Medical home must-dos for population health management

The growing population health movement has led insurers and providers to patient-centered medical homes (PCMH), accountable care organizations and other integrated care models to improve the outcomes and reduce the costs for patient populations.

But throwing around buzzwords like medical homes isn't enough to better manage population health. In this special report, FierceHealthPayer spoke with healthcare leaders from hospitals and insurance companies to identify essential ingredients for successful population health management.

Look beyond medical care

In trying to better align payment and care for patient populations, healthcare organizations need to take a public health approach and truly look at the entire population and their needs.

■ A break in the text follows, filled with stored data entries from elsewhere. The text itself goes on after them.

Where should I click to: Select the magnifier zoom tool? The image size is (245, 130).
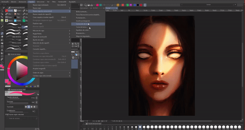click(2, 10)
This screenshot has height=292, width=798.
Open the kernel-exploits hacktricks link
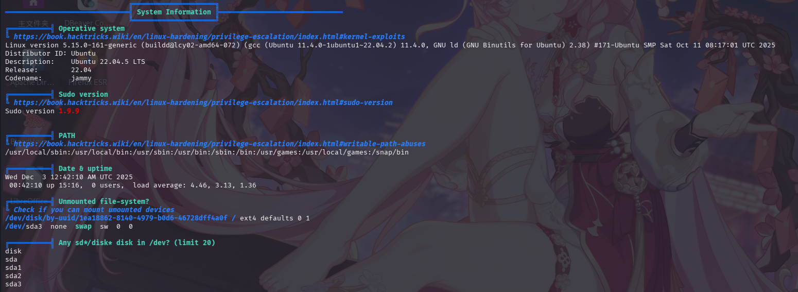coord(209,37)
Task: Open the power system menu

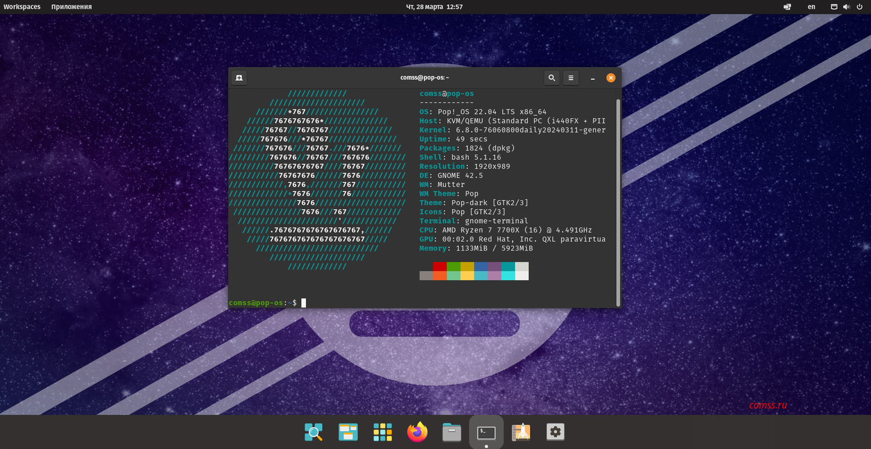Action: coord(858,7)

"Everybody needs clean air to breathe, everyone needs clean water to drink," Jeff Harness (pictured left), director of integrated care and population health at Cooley Dickinson Health Care, Northampton, Mass., told FierceHealthPayer in an exclusive interview. Cooley Dickinson is working toward PCMH status for all of its primary care practices.

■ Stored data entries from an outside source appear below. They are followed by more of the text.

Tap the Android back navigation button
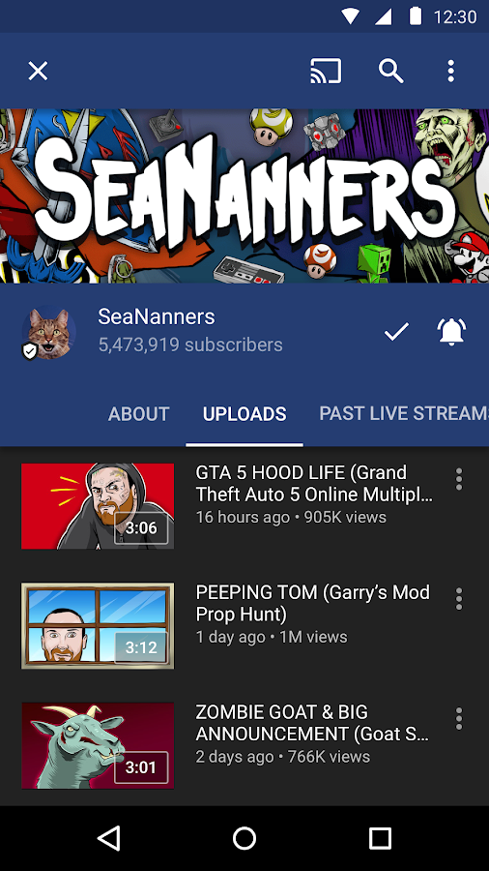This screenshot has width=489, height=871. pos(108,838)
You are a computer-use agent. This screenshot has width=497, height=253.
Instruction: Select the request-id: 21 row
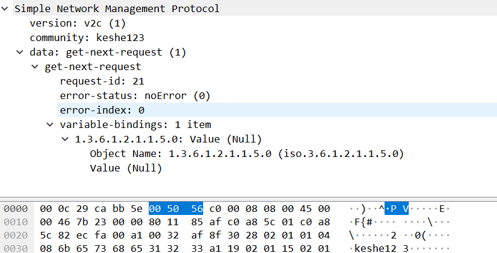click(x=102, y=82)
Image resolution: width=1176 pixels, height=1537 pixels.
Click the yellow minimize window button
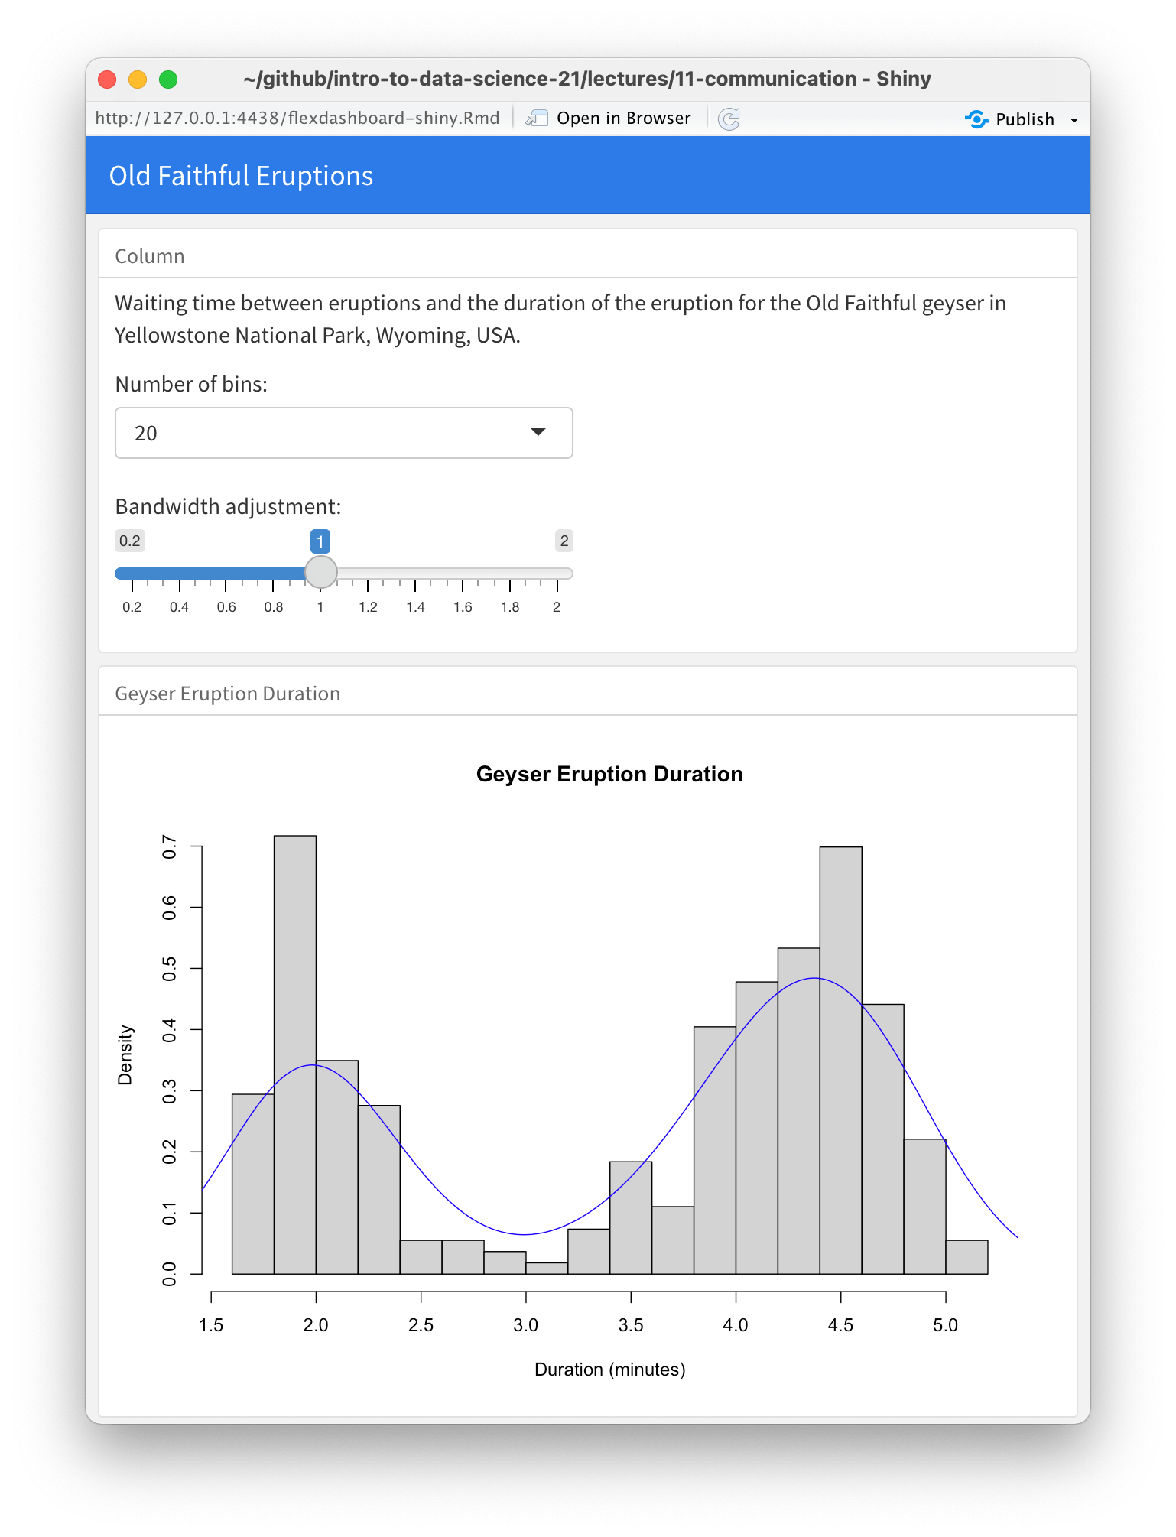[138, 79]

Connected to its medical home goals is Cooley Dickinson's integrated care management program for chronically ill patients. That program includes a social worker so patients who have serious social issues--unstable housing, inability to afford utility bills--have someone to help them find resources they're eligible for and figure out other ways to get their needs met, Harness said.

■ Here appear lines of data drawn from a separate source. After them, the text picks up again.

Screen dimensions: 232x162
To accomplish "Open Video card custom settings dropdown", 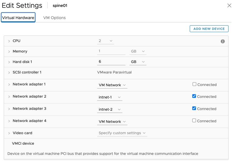I will click(122, 133).
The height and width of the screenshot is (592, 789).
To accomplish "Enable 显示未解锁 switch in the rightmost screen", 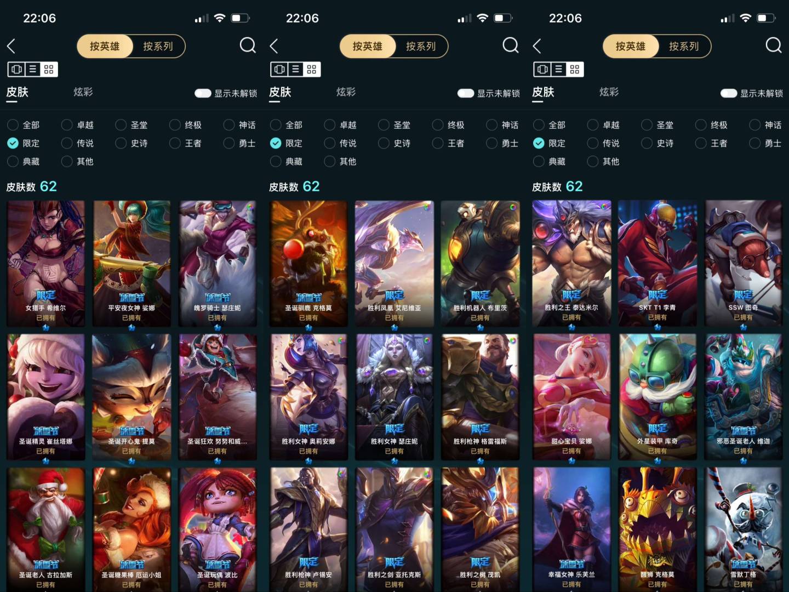I will pyautogui.click(x=729, y=93).
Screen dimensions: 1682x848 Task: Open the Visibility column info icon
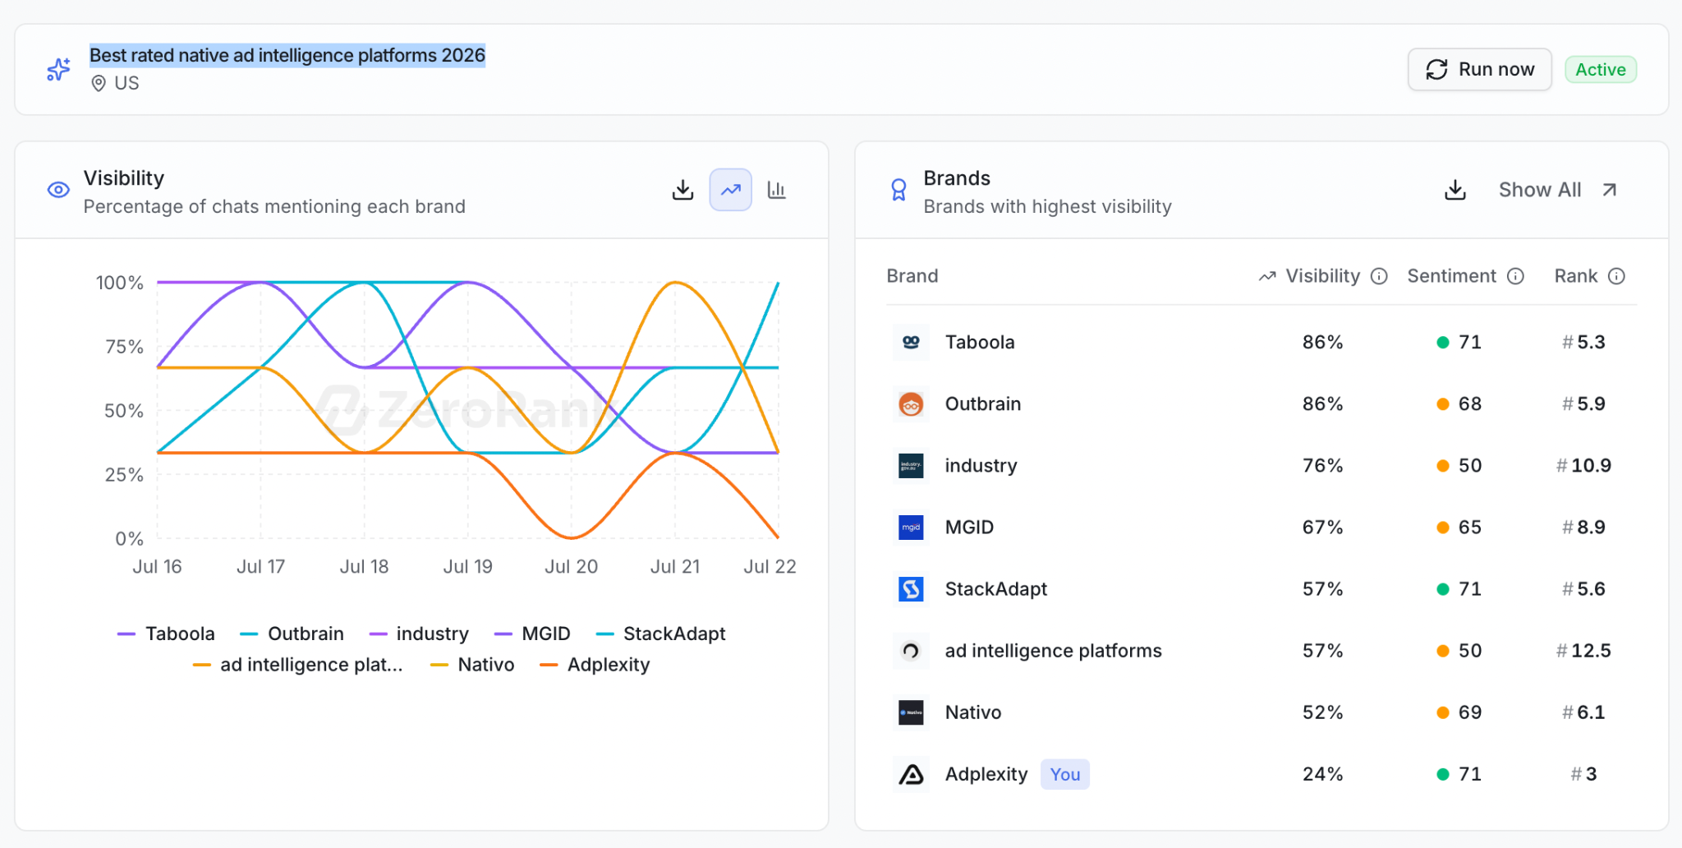1380,276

Moreover, healthcare organizations increasingly consider insufficient resources, such as people who don't have enough food to eat, as a health issue. The ProMedica nonprofit hospital system screens for food-insecure patients at its northwest Ohio and southeast Michigan facilities, helping high-risk patients sign up for food stamps or providing them with groceries upon discharge, FierceHealthcare previously reported.

Think like the other guy

The continuing shift toward PCMHs, ACOs and integrated care delivery can be seen in Humana's recent transition from a traditional insurer that just pays out checks to a health company actively involved in helping members with their health, according to Humana Chief Medical Officer Roy Beveridge, M.D., (pictured right).

The Louisville, Ky.-based insurer recognized the need to marry providers' clinical expertise with Humana's business views to drive integrated care, Beveridge told FierceHealthPayer in an exclusive interview.

Along with provider and payer points of views, healthcare organizations must not ignore what the consumer wants. "Unless you really look at it from the patient standpoint, member standpoint, doctor standpoint, business standpoint, you really can't be successful," Beveridge said.

Population health also has forced hospitals and health systems to think like insurers, as evidenced by MedStar Health, the largest health system in the Baltimore-Washington, D.C., metropolitan area. MedStar has its own health plan offering called MedStar Select, as well as a medical home project with CareFirst Blue Cross Blue Shield and quality-based incentive payment arrangements with other insurance companies.

"You actually have to be thinking that you want to transform healthcare delivery and use the knowledge that you have from a health plan perspective as well as from a provider perspective to do that better," Eric Wagner (pictured left), MedStar's executive vice president of external affairs, told FierceHealthPayer in a previous interview.

"You actually have to run it as a health plan and not just as something that pays every claim that comes in the door," he explained.

Target the right members

A key factor to medical home success is targeting the right people, such as those patients who are likely to continue to have problems, Scott Sarran, chief medical officer of Health Care Service Corporation's government programs, told FierceHealthPayer in a previous interview. Chicago-based HCSC looks at cost, quality and utilization issues to generate a list of appropriate members, and then has physicians validate the data and contact eligible members about the medical home program.

"We've seen a persistent, relatively small percent--maybe 10 percent of members in a commercial population--who are really challenging and who, despite our existing programs, need more help," Sarran (pictured right) said about designing an intensive medical home model around high-risk, high-cost members.

With similar targets, Philadelphia's Independence Blue Cross also found a PCMH directed at high-risk members lowered costs and utilization rates, FierceHealthPayer recently reported.